I would never have had the courage to write the plays and direct the work I have in the last two decades without my friend and mentor.
Needless to say I wouldn't be here if it wasn't for Erma – I came to a happy realization this week at the conference and that is -- over the past seven years the place that I have spent the most time in -- apart from NYC is Valdez Alaska - more than my Mom's house in Scranton Penn, more than Erma’s abode by the lake. There's NYC then Valdez and I am fully content with this fact. I wouldn't have it any other way [- I love the city of Valdez and my friends at the Last Frontier Theater conference.] This conference is an artistic oasis for me. Every year it refuels that creative tank and prompts me to renew the fight. Without Erma in my life -- I don't think I would have found my way here by myself. [ There might not have been a Blue Roses company to invite to the festival that first year Dawson took charge. ]
There are things that cannot be disclosed or understood even between the two individuals that experienced them: A short hand is created for these events that defy articulation: These are private events publicly experienced that only a best friend can comprehend: Erma I speak to you directly:
Falling down the rabbit hole in the Vieux Carre.

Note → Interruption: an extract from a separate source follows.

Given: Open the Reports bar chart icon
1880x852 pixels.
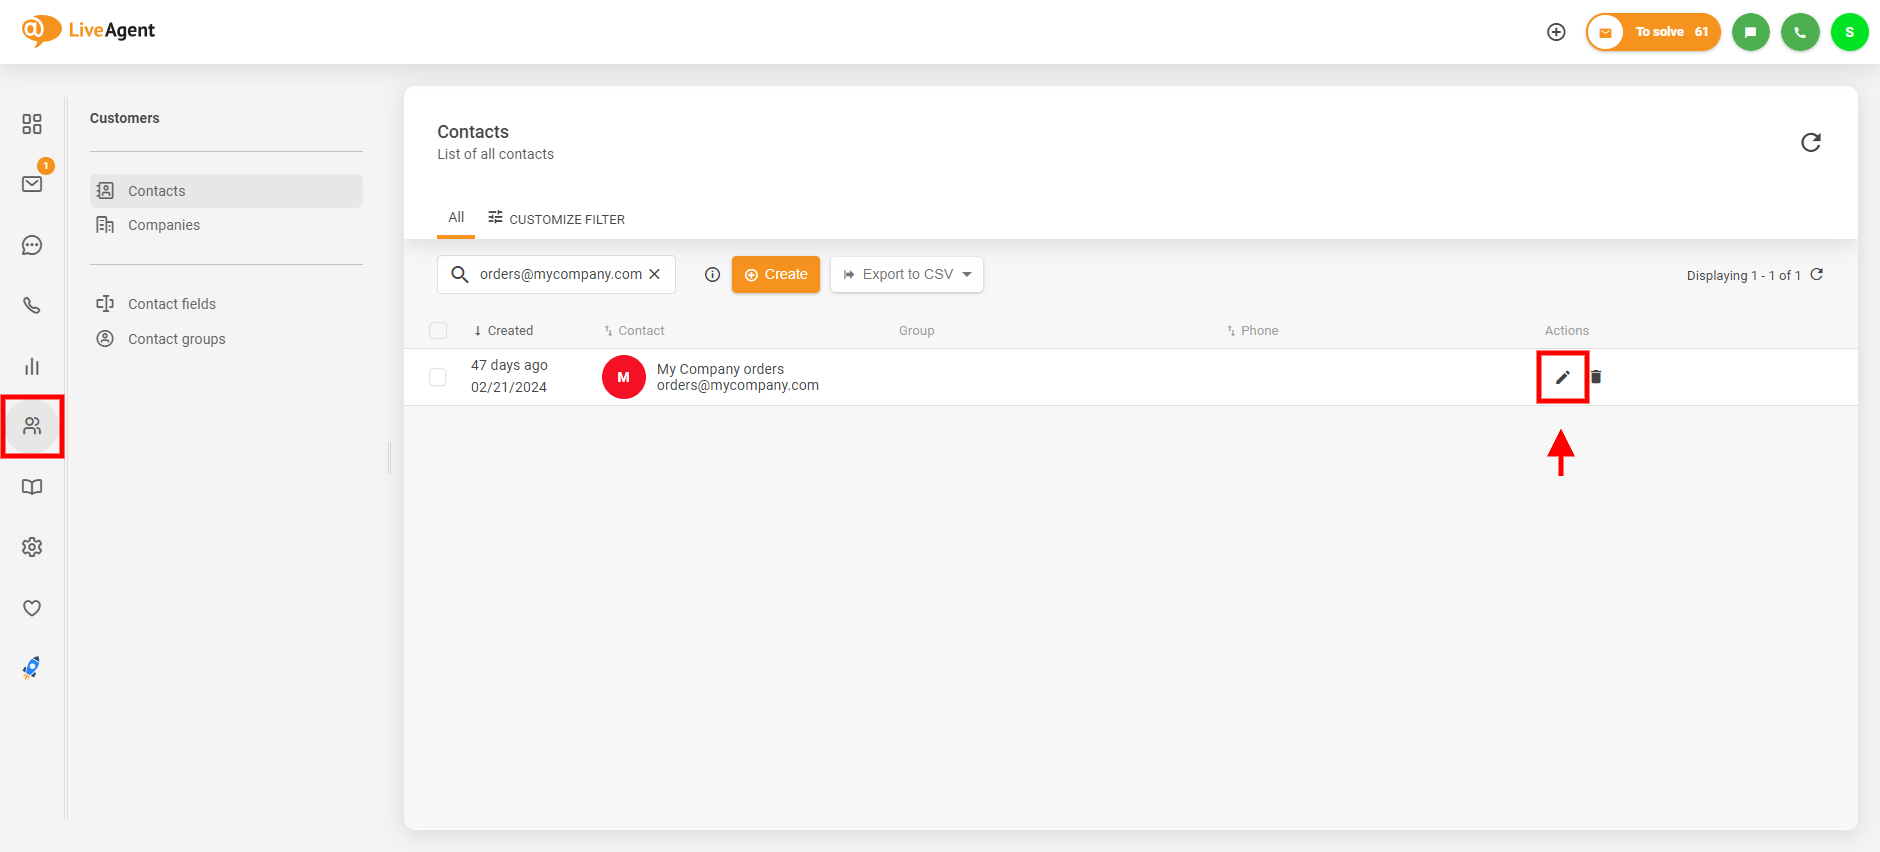Looking at the screenshot, I should coord(32,367).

Getting the fuck out of Dodge.
Dancing at the Roxy.
The magnetic vortex on Bell Rock mountain
The moon dance in Nay Aug Park.
And yes I think we have finally have done the Cabeza De Lobo:
We have shared a life:
A life imprinted with joys, sorrows, defeats, triumphs and through it all a gigantic fuck you to the dark forces, the ever present knowledge of the brutality of existence -- its inherent unfairness and cruelty -- but we dare to hope, we are armed with hope, armed with the knowledge that love will conquer and that theater is life and the royal road is more than magic – more than a dream and that healing is not only possible but mandatory:
And after all those travels we’ve been through and all those endless trips vanishing into nowhere Zen New Jersey, full disclosure: Thank you Erma, my best friend, artistic soul mate, collaborator, mentor and muse and congratulations on the receiving the Jerry Harper Service Award.